948 名前:人間七七四年[sage] 投稿日:2021/02/27(土) 10:08:10.28 ID:ncXOF1lg
栃木のエラスムス木像

栃木県佐野市の龍江院に所蔵されているエラスムス像は、現在東京国立博物館に寄託され
国の重要文化財に指定されているが、像主が比定されるまで紆余曲折があった。

https://upload.wikimedia.org/wikipedia/commons/f/f3/Wood_figure_of_Desiderius_Erasmus.JPG
Wood_figure_of_Desiderius_Erasmus.jpg

この像は当初貨狄像(中国の伝説上の船の発明者)とされていたが、大正9年(1920年)に栃木の郷土史家
丸山瓦全によって"キリスト教の宣教師の木像"として紹介されると、大正13年にはバチカンで催された
世界宗教博覧会に在日本キリスト教聖人像として写真が出品され、西洋の学者が知るところとなった。

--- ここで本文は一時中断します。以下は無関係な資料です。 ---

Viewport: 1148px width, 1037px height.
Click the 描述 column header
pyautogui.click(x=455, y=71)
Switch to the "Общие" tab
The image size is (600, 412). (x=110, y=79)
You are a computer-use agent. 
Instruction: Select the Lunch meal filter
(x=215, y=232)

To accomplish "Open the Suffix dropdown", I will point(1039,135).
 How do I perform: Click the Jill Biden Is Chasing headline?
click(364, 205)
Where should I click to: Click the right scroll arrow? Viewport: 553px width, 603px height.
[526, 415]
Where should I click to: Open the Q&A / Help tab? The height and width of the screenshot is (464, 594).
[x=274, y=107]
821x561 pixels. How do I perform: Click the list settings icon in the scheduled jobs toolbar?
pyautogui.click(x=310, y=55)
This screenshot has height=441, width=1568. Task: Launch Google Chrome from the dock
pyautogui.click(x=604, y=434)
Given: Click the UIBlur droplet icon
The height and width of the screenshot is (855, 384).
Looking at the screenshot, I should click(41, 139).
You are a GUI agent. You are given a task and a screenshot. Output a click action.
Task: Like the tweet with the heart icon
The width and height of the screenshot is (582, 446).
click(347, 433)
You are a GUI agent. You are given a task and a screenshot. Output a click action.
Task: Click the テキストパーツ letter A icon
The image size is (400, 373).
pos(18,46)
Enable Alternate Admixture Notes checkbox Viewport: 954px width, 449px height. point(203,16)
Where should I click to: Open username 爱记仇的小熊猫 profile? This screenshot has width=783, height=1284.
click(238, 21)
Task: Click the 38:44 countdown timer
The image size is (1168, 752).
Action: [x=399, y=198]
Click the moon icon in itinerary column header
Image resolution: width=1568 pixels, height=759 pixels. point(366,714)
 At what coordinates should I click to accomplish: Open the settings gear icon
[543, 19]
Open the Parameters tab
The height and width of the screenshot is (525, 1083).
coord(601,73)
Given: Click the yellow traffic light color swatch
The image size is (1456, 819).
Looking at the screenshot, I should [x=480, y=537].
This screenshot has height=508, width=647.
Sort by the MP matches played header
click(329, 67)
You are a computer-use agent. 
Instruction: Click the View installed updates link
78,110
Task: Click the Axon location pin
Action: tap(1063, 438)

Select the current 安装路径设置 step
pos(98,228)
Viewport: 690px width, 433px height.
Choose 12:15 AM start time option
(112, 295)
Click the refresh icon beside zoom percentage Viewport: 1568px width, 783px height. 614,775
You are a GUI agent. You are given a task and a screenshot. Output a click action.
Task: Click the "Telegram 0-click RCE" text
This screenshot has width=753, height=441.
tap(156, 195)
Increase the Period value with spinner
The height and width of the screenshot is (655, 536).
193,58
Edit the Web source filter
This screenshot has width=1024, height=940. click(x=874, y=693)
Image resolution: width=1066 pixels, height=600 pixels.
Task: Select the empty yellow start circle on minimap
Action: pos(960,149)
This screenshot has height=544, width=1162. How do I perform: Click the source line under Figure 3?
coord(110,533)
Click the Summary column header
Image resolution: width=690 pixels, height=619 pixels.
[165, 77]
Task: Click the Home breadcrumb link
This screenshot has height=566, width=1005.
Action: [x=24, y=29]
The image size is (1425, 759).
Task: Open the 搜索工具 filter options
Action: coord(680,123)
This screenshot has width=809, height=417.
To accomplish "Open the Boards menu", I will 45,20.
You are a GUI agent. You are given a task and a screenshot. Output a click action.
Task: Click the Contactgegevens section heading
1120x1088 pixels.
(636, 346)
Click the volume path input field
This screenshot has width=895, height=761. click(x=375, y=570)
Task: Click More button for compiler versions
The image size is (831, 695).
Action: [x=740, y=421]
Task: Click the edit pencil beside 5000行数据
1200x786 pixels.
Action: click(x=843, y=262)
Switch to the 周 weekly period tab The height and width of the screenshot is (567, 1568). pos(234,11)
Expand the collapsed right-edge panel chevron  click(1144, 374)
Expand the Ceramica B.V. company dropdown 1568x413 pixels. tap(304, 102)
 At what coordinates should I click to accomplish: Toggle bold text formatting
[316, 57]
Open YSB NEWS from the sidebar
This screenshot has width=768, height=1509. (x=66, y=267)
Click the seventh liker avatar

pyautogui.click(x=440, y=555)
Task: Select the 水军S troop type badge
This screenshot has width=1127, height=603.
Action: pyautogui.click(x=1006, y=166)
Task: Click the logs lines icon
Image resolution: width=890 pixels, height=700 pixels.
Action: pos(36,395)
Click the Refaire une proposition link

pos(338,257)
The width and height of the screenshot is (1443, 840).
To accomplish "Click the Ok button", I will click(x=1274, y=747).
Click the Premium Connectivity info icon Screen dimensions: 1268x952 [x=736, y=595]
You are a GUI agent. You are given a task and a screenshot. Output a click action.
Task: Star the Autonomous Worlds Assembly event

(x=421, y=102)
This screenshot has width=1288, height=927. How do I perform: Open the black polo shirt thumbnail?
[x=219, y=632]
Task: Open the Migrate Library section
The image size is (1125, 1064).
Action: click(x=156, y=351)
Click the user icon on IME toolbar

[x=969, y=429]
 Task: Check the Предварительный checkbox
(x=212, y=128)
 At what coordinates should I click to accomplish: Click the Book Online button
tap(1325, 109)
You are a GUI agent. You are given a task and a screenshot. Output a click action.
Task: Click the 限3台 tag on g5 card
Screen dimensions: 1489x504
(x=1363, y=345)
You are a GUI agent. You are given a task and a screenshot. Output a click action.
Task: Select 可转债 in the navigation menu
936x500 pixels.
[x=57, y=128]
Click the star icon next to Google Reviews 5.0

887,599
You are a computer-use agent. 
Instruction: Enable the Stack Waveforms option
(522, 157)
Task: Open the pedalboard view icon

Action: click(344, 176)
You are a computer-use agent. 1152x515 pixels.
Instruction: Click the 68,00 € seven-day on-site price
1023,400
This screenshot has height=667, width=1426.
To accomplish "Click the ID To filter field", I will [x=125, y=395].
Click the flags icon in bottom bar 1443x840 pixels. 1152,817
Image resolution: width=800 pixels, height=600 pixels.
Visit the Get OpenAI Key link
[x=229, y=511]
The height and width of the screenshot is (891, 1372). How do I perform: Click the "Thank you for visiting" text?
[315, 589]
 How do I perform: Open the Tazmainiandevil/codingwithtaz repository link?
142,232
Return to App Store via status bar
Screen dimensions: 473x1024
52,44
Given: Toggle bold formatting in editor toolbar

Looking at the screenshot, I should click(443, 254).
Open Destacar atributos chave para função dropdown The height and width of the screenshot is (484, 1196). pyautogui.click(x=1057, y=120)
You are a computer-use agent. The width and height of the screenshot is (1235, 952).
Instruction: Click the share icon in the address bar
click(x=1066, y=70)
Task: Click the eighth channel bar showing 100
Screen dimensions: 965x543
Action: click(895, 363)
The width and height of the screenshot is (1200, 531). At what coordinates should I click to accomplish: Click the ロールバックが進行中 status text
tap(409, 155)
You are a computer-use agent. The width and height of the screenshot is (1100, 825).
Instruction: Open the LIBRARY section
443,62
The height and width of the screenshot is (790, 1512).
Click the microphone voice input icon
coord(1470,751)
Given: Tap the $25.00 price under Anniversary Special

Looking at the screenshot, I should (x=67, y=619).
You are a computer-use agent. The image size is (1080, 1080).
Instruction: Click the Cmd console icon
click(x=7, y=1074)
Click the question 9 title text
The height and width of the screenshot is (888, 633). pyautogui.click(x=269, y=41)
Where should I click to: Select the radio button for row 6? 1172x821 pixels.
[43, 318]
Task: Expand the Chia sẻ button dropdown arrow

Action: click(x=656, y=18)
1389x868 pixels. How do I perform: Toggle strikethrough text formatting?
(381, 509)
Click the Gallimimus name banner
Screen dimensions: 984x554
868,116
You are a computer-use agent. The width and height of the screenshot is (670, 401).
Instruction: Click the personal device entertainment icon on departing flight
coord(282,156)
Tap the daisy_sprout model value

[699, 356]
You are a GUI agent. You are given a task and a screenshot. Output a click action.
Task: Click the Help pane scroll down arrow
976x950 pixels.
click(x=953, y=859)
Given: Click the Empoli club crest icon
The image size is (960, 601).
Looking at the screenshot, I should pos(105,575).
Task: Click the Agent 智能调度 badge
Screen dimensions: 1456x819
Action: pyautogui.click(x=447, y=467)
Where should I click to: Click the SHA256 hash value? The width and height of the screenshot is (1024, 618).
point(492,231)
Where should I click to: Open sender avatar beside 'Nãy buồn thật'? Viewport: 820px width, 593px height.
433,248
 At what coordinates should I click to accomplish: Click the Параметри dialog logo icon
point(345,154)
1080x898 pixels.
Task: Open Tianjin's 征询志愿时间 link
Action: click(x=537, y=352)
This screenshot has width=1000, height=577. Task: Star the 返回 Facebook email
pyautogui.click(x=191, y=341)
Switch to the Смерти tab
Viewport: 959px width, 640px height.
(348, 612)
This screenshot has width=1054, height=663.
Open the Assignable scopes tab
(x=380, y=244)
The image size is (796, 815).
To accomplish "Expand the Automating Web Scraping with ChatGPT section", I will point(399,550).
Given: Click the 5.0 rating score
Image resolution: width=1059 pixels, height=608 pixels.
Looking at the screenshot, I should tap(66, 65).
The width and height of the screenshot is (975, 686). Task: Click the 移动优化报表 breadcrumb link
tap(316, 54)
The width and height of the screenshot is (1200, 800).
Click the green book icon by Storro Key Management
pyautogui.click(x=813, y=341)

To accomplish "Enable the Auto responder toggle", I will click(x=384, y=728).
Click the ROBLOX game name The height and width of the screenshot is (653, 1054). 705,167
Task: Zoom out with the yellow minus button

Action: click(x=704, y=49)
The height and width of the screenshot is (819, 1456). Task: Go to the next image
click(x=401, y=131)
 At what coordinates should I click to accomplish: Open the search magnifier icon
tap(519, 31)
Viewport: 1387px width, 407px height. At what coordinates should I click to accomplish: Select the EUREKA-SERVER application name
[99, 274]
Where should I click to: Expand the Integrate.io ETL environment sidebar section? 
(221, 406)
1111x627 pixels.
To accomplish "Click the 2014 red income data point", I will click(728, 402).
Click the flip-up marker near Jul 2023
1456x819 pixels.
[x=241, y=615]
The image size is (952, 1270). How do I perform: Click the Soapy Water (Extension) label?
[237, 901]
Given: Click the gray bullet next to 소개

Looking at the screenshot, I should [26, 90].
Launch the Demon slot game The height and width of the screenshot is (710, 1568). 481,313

像の右手が持つ巻物には「ER□□MVS R□□TE□□□M 1598」と刻まれており、これがオランダの
偉人エラスムスであり、ロッテルダムで1598年に就航したリーフデ号の船尾の飾りであることが分かった。
リーフデ号は幕府旗本のウィリアム・アダムス(三浦按針)が日本に漂着した際に乗っていた船である。

龍江院は幕府旗本の牧野氏の菩提寺であり、この像も牧野氏ゆかりの品と共に納められていたため
長旅でボロボロになったリーフデ号が遂に解体された際、旗本として立ち会った
牧野成里(あるいは子の成純)が木像を持ち帰ったのではないかと推測されている。

ちなみに地元ではこれは"小豆とぎババー"で夜中にお堂の中で小豆を研いでいるが、子供が親の云うことを
聞かないときはこれがやってきて子供を驚かせるという話や、この像がムジナに化けて村人を騙すだとか
「チャンピロリン」「チャンピロリン」と歌い出すなど様々な伝承があり、有名な木像であったらしい。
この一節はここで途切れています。